Di ujung utara Kalimantan, di mana udara laut berpadu dengan debu laterit, Desa Tou Lumbis di Kabupaten Nunukan terbentang bagai permadani hijau kebiruan di bawah matahari perbatasan. Bak-bak budidaya rumput laut membentuk mozaik persegi panjang di sepanjang pesisir, kilauannya menari-nari di atas air, menawarkan janji ekonomi yang belum sepenuhnya teraih. Suasana di sini adalah percampuran antara tekad alam yang subur dan ekspresi lelah di wajah para nelayan yang menggarapnya, sebuah gambaran nyata dari potensi yang masih terkekang di perbatasan.
Pantai Pengharapan dan Jalan Tengkulak
Samsul, tangannya penuh dengan rumput laut basah yang baru dipanen, berdiri di antara tumpukan hasil jerih payahnya yang siap dijemur. "Lihat ini," katanya dengan nada datar namun penuh beban, sambil mengangkat seikat rumput. "Dari sini, warnanya masih segar, harganya bisa tinggi di Malaysia. Tapi kami jual mentah, basah atau kering begitu saja. Kami ingin olah jadi keripik atau agar-agar, biar nilai jualnya naik. Tapi mesin pengering? Ilmunya? Tidak ada di sini." Suaranya tenggelam dalam debur omang yang konstan. Pola mata pencaharian di Tou Lumbis masih berputar pada siklus tua: panen, jemur, lalu dijual ke tengkulak dari negeri seberang dengan harga yang tak sebanding dengan kerja keras dan waktu yang dicurahkan. Hilirisasi masih menjadi kata indah dalam pertemuan, bukan kenyataan yang dirasakan di kantong warga.
Debu Merah dan Batu Biru yang Terkubur
Beranjak dari pesisir ke pedalaman, panorama berubah dramatis. Hamparan hijau berganti dengan lubang-lubang galian dan gundukan tanah merah. Di sini, di bawah terik yang sama, sekelompok warga dengan sekop dan cangkul sederhana mengais tanah, mencari secercah cahaya biru safir. Debu merah membubung, menempel di kulit dan pakaian mereka yang basah oleh keringat. "Kalau dapat yang bagus, di Malaysia harganya bisa puluhan juta," ujar salah seorang penambang, matanya menyipit menatap tanah di depannya. "Tapi kami jual mentah, harganya cuma ratusan ribu. Mau izin tambang legal? Prosedurnya berbelit, modalnya besar. Jadi ya beginilah, mengais-ngais secara ilegal." Aktivitas ini menggambarkan paradoks lain ekonomi perbatasan: kekayaan alam melimpah, namun akses untuk mengelolanya secara layak dan menguntungkan justru terhalang oleh keterbatasan infrastruktur, modal, dan birokrasi.

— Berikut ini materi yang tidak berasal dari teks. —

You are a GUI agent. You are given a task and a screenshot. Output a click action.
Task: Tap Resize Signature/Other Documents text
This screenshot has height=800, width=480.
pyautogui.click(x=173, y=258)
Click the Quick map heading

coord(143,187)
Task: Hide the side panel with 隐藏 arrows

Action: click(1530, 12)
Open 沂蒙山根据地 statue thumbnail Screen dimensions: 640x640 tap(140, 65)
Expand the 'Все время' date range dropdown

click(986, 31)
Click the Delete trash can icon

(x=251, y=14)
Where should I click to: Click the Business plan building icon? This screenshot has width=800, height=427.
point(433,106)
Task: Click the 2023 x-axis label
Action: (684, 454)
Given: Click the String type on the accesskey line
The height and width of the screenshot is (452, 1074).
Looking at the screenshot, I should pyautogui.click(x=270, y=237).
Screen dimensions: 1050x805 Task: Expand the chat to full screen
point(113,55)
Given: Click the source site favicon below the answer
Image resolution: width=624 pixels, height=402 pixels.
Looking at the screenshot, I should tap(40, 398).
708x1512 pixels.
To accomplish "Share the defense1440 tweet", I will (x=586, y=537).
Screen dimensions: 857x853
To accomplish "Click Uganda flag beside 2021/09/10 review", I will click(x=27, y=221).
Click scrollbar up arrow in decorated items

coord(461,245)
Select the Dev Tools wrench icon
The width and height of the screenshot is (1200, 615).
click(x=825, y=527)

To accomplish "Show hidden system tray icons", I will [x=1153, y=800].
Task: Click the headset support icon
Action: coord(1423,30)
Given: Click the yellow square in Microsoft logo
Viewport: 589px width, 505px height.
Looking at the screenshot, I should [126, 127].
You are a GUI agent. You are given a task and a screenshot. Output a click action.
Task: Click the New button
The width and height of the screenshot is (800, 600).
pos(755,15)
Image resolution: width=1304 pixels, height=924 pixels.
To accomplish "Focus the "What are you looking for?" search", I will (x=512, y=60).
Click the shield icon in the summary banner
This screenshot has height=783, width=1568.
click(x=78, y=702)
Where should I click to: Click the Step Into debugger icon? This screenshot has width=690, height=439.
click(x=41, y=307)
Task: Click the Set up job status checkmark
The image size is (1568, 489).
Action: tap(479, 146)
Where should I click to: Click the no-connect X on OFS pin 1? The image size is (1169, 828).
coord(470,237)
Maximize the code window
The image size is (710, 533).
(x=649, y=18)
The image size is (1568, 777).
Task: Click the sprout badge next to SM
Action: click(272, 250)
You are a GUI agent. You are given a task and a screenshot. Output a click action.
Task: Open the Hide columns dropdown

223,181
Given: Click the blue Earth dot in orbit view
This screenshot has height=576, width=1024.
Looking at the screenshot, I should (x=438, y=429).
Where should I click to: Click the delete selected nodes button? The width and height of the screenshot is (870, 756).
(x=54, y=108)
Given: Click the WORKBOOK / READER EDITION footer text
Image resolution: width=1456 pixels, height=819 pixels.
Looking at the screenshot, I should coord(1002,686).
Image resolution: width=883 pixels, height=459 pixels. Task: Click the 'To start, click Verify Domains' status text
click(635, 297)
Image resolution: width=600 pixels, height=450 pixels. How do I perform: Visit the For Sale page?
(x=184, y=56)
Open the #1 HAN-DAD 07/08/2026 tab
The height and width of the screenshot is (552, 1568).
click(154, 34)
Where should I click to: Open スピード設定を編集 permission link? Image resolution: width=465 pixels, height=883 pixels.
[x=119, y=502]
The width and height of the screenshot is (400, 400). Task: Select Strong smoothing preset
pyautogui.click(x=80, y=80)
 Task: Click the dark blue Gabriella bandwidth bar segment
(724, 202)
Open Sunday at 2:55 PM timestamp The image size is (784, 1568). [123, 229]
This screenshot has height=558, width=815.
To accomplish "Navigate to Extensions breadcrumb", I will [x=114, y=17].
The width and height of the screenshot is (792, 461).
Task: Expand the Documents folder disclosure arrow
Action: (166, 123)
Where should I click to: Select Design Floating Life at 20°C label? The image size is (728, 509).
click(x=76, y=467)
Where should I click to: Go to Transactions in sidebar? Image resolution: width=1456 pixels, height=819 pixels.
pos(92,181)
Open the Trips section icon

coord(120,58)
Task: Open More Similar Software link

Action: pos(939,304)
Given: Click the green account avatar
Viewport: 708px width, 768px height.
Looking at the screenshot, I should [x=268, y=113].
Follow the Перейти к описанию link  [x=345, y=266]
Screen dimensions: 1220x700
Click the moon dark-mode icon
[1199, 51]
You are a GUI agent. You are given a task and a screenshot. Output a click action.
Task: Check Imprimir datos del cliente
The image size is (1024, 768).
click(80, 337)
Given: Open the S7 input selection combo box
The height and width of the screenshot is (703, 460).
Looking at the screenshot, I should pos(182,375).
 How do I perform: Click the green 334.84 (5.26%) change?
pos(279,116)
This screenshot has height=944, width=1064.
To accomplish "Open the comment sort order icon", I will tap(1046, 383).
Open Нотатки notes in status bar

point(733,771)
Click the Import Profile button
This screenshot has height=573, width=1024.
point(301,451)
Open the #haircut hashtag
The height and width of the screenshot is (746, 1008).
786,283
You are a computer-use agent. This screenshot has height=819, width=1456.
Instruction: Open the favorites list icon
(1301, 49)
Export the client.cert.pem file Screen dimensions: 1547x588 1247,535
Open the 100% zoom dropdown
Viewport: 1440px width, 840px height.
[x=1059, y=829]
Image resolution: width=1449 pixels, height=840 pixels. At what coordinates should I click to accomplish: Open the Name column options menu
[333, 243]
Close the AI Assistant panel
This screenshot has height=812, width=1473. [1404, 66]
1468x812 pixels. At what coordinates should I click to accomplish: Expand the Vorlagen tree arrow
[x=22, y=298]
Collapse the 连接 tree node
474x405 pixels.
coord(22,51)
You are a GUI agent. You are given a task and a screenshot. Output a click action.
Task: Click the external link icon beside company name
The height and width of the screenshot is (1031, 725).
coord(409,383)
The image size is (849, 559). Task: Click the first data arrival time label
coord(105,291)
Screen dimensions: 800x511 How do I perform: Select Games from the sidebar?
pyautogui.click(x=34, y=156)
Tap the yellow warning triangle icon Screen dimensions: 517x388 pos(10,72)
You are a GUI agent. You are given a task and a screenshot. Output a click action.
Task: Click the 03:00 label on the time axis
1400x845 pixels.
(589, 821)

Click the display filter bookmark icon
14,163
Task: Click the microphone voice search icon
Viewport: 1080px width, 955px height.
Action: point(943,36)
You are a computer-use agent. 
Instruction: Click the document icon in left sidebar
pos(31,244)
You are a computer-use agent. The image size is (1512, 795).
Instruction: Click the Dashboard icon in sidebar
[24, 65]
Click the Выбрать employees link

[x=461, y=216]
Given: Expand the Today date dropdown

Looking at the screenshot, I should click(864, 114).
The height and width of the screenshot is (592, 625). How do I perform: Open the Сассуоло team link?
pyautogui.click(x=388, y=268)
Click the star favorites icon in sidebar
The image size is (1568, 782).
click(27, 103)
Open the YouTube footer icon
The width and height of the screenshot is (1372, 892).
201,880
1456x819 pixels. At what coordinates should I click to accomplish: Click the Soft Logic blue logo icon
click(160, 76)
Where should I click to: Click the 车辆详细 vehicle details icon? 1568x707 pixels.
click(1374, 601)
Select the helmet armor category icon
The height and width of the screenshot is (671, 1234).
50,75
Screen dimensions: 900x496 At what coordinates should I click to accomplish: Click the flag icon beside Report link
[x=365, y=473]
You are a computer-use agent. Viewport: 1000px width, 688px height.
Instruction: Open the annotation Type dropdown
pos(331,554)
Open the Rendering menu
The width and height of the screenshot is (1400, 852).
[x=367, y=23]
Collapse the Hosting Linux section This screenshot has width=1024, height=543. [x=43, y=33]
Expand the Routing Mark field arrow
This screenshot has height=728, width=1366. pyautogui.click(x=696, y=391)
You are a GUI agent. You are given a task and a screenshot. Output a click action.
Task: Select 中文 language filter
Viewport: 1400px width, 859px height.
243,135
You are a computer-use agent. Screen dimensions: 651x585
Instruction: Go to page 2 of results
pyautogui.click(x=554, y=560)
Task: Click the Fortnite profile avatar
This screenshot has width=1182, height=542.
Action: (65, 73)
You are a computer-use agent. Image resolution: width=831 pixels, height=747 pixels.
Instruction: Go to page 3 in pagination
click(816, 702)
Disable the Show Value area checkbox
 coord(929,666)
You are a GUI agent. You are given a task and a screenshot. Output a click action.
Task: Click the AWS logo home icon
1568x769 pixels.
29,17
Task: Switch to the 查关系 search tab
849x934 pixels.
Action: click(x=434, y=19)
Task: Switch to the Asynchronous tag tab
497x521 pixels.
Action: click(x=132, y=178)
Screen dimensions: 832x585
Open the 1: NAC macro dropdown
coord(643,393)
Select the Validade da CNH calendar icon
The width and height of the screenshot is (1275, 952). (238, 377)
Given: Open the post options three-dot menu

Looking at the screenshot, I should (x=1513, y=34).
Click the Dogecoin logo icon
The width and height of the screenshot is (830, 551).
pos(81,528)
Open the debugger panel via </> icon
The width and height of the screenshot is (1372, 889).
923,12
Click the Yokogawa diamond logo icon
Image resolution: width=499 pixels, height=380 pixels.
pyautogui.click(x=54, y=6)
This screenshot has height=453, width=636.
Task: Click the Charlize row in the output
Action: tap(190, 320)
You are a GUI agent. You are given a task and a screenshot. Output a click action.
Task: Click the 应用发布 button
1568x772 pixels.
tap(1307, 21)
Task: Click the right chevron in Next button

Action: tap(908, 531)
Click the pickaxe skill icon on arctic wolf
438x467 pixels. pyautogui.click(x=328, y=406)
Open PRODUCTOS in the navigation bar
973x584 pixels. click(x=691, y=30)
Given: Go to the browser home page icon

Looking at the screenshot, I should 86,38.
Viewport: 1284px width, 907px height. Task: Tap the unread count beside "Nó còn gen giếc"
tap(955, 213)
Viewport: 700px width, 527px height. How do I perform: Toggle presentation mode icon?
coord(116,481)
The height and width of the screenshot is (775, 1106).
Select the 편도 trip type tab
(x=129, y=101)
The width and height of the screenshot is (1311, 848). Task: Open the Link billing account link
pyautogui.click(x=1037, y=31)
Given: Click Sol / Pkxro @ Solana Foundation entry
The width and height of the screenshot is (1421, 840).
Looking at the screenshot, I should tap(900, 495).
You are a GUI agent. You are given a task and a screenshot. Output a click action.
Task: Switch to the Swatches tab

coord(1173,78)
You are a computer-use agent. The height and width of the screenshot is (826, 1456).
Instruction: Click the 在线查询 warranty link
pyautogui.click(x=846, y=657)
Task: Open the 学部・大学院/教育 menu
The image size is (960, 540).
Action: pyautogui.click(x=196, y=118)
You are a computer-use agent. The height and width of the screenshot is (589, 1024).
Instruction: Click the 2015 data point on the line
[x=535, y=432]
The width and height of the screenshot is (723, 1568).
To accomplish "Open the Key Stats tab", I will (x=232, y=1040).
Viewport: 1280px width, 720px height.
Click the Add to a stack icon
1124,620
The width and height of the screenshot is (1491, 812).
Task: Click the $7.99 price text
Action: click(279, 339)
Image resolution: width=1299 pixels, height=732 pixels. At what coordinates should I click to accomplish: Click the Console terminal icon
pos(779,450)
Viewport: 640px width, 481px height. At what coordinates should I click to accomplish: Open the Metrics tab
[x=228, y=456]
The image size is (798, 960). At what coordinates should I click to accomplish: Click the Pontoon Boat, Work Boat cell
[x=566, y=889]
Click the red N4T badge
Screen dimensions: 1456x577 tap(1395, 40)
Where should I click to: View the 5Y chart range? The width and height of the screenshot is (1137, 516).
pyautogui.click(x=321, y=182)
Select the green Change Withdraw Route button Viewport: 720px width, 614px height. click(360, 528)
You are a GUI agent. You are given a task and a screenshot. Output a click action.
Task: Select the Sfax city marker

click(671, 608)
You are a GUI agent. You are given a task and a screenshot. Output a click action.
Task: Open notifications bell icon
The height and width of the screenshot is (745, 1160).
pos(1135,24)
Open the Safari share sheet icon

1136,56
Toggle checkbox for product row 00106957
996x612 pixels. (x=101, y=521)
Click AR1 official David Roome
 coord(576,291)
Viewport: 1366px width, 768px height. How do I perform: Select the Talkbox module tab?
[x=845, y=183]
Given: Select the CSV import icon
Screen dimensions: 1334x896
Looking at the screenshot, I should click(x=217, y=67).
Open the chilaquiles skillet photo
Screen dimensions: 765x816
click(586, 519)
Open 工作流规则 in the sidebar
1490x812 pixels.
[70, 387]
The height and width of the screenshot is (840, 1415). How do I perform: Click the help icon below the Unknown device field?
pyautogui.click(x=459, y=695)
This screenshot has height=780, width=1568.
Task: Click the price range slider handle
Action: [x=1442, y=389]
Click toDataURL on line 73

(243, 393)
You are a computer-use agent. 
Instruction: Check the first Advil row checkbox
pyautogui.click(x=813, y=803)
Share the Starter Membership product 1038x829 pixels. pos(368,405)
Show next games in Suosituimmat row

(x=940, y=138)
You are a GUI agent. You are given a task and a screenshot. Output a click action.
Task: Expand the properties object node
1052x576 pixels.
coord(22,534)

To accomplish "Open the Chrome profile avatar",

Pertemuan di balai desa antara tim BNPP dan para kepala keluarga terasa hangat namun diwarnai kegelisahan. Peta potensi digelar, rencana pembangunan dan hilirisasi dibahas dengan detail. Namun, pertanyaan dari warga menyentuh hal yang sangat mendasar dan konkret:
- "Kapan pelatihan dan alat pengolah rumput laut datang?"
- "Kapan jalan berlubang menuju lokasi galian diperbaiki?"
- "Kapan klinik kesehatan bisa buka 24 jam, khususnya untuk persalinan dan keadaan darurat?"
Dari pesisir Tou Lumbis yang memantulkan cahaya hingga ke galian-galian tanah merah di pedalamannya, terpancar sebuah narasi yang sama: tentang semangat bertahan warga Indonesia di garis terdepan negeri. Mereka adalah penjaga kedaulatan ekonomi sekaligus korban dari ketertinggalan yang sistematis. Setiap helai rumput laut yang dijemur dan setiap bongkahan tanah yang dibongkar mencari safir, adalah cermin dari perjuangan yang membutuhkan perhatian lebih dari sekedar rencana di atas kertas. Membangun kesejahteraan di perbatasan seperti Tou Lumbis bukan hanya tentang mengeksploitasi potensi, tetapi tentang memastikan denyut nadi ekonomi itu sampai ke jantung masyarakatnya, mengubah harapan yang tertunda menjadi kemakmuran yang nyata, sebagai bentuk pengakuan atas pengabdian mereka sebagai warga negara di ujung terdepan Indonesia.